でもなにより、今のわたしを動かしているのは――
(あんな“熱”を使いこなしてるヤツがいるなら……ぶつけてやりたいじゃん、こっちの熱もよ)
「おい、蒸留騎!」
叫ぶ。
「そっちが火の化け物なら、こっちは人間だ! 雑味上等、蒸される前に……酔わせてやるよッ!」
酒葬の口を開き、酒気をぶちまける。
立ち昇る酒精の煙が、空気に混じっていく。
爆発を誘発するような――ギリギリのアルコール濃度。
狙いはその境界線。
「《酒技・酔気噴射》ッ!!」
酒気が霧となって奔流し、火の渦に飲み込まれていく。
それは誘爆だった。
空間ごと爆ぜる。
わたしは酒バフ《スモークフォーム》を限界まで引き上げ、金棒を前に跳び込んだ。
「《酒技・酔乱槌》ッ!!」
炸裂。衝撃波。

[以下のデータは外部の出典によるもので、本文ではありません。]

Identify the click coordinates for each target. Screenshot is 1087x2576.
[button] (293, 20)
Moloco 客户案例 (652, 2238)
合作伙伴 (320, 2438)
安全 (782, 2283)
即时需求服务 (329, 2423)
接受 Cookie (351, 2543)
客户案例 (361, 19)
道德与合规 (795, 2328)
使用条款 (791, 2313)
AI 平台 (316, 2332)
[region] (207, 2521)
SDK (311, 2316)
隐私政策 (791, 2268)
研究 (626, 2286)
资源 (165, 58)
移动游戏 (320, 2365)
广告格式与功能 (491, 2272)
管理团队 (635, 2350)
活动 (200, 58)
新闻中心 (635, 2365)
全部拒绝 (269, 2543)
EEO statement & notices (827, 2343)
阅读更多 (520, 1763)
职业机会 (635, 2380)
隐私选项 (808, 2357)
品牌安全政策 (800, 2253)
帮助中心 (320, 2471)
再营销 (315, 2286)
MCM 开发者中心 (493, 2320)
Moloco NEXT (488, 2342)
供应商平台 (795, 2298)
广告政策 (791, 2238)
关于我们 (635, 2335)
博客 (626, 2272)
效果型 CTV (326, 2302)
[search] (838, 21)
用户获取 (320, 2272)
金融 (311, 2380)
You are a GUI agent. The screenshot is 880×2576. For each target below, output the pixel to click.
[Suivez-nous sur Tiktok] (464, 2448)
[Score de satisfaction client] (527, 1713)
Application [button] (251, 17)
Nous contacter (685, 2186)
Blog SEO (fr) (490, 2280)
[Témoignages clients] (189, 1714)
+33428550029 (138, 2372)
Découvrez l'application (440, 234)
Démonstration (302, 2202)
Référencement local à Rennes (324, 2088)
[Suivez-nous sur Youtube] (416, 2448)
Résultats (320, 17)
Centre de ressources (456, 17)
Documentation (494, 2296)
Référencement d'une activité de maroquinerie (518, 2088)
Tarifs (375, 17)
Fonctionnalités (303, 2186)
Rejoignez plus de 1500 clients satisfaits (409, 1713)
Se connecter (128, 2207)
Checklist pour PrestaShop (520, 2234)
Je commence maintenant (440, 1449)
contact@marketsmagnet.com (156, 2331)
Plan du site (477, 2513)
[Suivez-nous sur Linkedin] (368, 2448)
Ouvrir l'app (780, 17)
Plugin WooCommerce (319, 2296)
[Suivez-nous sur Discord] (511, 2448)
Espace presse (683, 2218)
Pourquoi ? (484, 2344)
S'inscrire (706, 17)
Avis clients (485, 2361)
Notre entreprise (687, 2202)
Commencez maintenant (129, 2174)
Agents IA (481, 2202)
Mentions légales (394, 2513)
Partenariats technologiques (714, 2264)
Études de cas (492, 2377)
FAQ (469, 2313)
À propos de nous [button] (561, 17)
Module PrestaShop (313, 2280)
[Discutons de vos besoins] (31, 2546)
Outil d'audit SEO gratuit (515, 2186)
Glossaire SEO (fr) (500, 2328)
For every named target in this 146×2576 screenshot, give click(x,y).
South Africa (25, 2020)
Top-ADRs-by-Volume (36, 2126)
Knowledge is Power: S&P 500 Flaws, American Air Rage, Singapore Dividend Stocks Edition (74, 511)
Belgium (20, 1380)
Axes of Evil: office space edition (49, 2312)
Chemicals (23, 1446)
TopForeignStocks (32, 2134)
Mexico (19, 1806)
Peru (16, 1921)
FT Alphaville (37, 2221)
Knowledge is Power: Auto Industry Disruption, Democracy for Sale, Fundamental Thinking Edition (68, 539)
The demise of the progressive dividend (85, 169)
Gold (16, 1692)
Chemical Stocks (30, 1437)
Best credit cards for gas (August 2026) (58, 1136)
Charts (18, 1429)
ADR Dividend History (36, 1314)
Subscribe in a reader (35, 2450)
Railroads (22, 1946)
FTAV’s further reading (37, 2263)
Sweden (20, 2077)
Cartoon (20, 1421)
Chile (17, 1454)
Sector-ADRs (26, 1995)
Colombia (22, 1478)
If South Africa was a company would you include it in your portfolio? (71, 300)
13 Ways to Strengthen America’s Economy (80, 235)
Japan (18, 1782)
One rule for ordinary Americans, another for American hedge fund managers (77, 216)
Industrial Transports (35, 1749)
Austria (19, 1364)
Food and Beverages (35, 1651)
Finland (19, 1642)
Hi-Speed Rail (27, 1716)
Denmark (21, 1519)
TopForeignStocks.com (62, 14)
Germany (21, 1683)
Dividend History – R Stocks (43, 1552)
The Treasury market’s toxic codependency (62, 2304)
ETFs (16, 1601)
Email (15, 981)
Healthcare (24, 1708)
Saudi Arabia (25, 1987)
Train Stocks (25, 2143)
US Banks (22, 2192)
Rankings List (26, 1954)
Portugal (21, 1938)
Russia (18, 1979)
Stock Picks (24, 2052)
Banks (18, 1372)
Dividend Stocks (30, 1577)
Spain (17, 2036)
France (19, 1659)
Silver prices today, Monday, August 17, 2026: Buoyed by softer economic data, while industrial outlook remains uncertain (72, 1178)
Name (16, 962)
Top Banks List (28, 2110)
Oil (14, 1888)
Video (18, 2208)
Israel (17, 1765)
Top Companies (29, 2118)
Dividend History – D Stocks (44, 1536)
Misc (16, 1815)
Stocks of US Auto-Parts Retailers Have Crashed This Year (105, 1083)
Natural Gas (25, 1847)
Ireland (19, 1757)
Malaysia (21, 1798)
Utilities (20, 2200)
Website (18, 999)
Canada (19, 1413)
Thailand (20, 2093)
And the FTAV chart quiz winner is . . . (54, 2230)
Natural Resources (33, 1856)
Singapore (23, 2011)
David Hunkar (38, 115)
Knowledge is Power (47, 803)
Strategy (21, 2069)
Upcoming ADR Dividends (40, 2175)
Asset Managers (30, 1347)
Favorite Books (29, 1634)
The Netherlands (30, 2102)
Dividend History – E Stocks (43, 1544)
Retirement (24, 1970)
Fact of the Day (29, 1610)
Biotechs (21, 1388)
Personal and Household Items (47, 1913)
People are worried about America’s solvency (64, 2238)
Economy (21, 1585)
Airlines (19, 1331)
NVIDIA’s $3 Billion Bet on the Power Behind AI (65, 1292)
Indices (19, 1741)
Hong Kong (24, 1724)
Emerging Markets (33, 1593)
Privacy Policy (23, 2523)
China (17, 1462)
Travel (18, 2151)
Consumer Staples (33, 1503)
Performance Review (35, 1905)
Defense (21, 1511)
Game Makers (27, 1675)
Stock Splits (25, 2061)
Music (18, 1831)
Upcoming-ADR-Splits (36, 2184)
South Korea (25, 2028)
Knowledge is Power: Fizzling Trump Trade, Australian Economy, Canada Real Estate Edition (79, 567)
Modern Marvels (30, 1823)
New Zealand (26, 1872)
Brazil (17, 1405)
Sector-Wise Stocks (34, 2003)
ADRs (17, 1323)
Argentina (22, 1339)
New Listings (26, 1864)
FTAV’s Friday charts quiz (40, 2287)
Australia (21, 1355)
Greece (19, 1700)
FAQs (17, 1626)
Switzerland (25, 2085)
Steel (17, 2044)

火と衝突する衝動。
だが、蒸留騎はその炎の中心でわたしの攻撃を真正面から受け止めていた。
火花が爆ぜる。
金棒の柄が軋む。
だが、それでも倒れない。
そのときだった。
「……ッ、伊吹さんッ!! 下がって!」
ミスティアの声が飛んだ。
振り向けば、クラリスも起き上がっている。
「っ……今、何か来る……!」
気配。
空気が引き絞られる。
「――《真蒸法・焔封陣》」
蒸留騎が低く詠唱する。
その身体の内側から、光が走った。
熱が逆流する。
刹那――
全砦が呼吸を止めたような感覚に包まれた。
次の瞬間、世界が灼けた。
蒸留騎の背から放たれたアルコール蒸気が、全方位に爆ぜ、巨大な火柱となって天を貫いた。
「っが、あああッ!!」
わたしは吹き飛ばされた。
砦の床が割れ、壁が崩れ、視界が回る。
焼けた鉄のような熱気が肺に入り、頭が真っ白になる。
気づけば、仲間たちとは離れていた。
ひとり――炎の瓦礫の下。
息が、熱い。視界が赤い。
それでも、わたしは――
「まだだ……まだ終わっちゃ、いない」
震える指で酒葬を掴んだ。
微かに香る酒気があった。
焦げた空気の中に、それだけが――甘く、強く、残っていた。
(……この香り……)
(火霊の雫……?)
砕けた瓦礫の下で、樽の破片が転がっていた。
蒸留騎が取り込む前にこぼれた、最後の一滴――
わたしの鼻が、それを捉えていた。
脳が震えた。
「……いけるかも」
わたしは小さく笑った。
「再現してやる……あんたが奪った、その酒の魂――この酒葬で呼び起こしてやるよ」
焼けた瓦礫の中で、わたしの目が炎より熱く光った。